Bloom season and what to expect

Hoary Plantain flowers across its growing season (mostly summer) and, kept fed and deadheaded, can bloom for many weeks or right up to frost.

Post-bloom care so it flowers again

Deadhead, keep feeding lightly, and many will rebloom; collect seed from the best plants at the end of the season if you want to grow them again.

For everything else this plant needs day to day, see the full hoary plantain care brief and its watering schedule — a stressed, badly watered plant rarely has the energy to flower at all.

Hoary Plantain blooming — frequently asked questions

Why won't my hoary plantain flower?

Hoary Plantain blooms on the season's growth given enough sun, warmth and the right feed — there is no cold or photoperiod trick, just good growing conditions and a bloom-leaning feed. The most common reason it is not happening: Too little sun — most of these need full sun (or very bright light) to flower well; shade gives leaves, not blooms.

How do I make hoary plantain bloom?

Give hoary plantain the sunniest spot you have — for most bedding and fruiting plants, more direct light directly means more flowers. Move off high-nitrogen feeds and use a higher-potassium "bloom" or tomato-type feed as it comes into flower.

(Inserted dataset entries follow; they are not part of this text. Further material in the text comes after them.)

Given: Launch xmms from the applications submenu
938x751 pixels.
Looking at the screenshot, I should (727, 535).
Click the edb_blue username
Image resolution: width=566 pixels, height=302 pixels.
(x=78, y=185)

When does hoary plantain normally bloom?

Hoary Plantain flowers across its growing season (mostly summer) and, kept fed and deadheaded, can bloom for many weeks or right up to frost.

What should I do with hoary plantain after it flowers?

Deadhead, keep feeding lightly, and many will rebloom; collect seed from the best plants at the end of the season if you want to grow them again.

What is the single biggest mistake stopping hoary plantain flowering?

Feeding hoary plantain a high-nitrogen general feed and growing it in too little sun — you get a big leafy plant and almost no flowers.